# Snow blower skid plate spacers



## Rodney Hake (Dec 30, 2020)

I've lived here in southern pa almost 40 years now and my neighbor has always done the snow removal for the lane we share to our homes. However he is now 72 and had an open heart triple bypass this past summer and I don't think using a front end loader on a no cab tractor is good for him so I told him its my turn to take over that chore. 
Now, I use my 47 snowblower on a x585 with heated cab. My actual driveway is concrete about 60x24 so I use my skid plates and scaper blade to get a clean swipe but when I go to gravel lane i end up throwing stones and digging in so I've decided to make some spacers. I made them to be 1" up but I'm thinking I should go another 1/2" because the skid plate cuts into the gravel and stone as you can see in the one pic I'm posting. I'm also thinking the bottom of the skid plate I'm going to make 4" wide this time which should help it not cut in. The nice thing about these spacer plates is I used the holes in the original plates the put pins thru so its a no bolt system and should only take a few seconds to take off and put on. 

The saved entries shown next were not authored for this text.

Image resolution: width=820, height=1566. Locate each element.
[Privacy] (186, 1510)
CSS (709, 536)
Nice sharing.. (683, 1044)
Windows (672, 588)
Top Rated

My next change is to make the extention paddles for on the propeller. Hopefully by doing all this work the snow won't fall this year! 
Rod


----------



## LouNY (Dec 15, 2016)

I would say you are plenty high but may likely need to be much wider till the driveway gets froze hard.


----------



## SidecarFlip (Mar 25, 2021)

Gravel is always a bugger until it's frozen. I put wheels on both my blower and my plow.


----------



## Rodney Hake (Dec 30, 2020)

I had thought about wheels and I actually purchased a pair. Would like to see some pics of what you did. 
Rod


----------



## SidecarFlip (Mar 25, 2021)

Cannot. The blower is in the barn and the plow is in there as well. I used commercial swivel plow casters. Way it's going here probably won't be any snow. It's 55 right now.


----------



## pogobill (Jan 31, 2012)

I can't figure out the plowing business around here any more! Years ago I used to get a good hard base of snow down before I used the snow blower. Now it seems as thought it doesn't matter any more. If I leave the snow pack down, it rains and turns to glare ice. So I scrape the driveway down now, and it rains and turns to glare ice.....


----------



## SidecarFlip (Mar 25, 2021)

Just water here today. It's 52(f) presently and the usual muddy mess.


----------



## unsquidly (Jul 13, 2021)

We have had over 5 inches of rain in the last two weeks.....In the 50's and 60's also........I am wondering if a snowblower will blow mud.......LOL


----------



## SidecarFlip (Mar 25, 2021)

Not very well....lol


----------



## unsquidly (Jul 13, 2021)

That is what I figured........one side of the sheep barn flooded last Tuesday night......I went out to feed Wed. morning and had some very pissed off sheep......LOL I didn't know that bah's could come in 4 letters.......LOL


----------



## Rodney Hake (Dec 30, 2020)

I finally finished the skids plates tonight since they are calling for 2-4 inches tomorrow night. Of course we won't get it since i'm ready but that would be ok with me. I'm going to attach pics but I can space the height of the blower up to 1.5 inches off the ground and down to having the scraper blade touching so I'm pretty happy. I also made storage for the plates on the back of the blower so there always with the blower. Check it out and let me know what you think.



















Rod


----------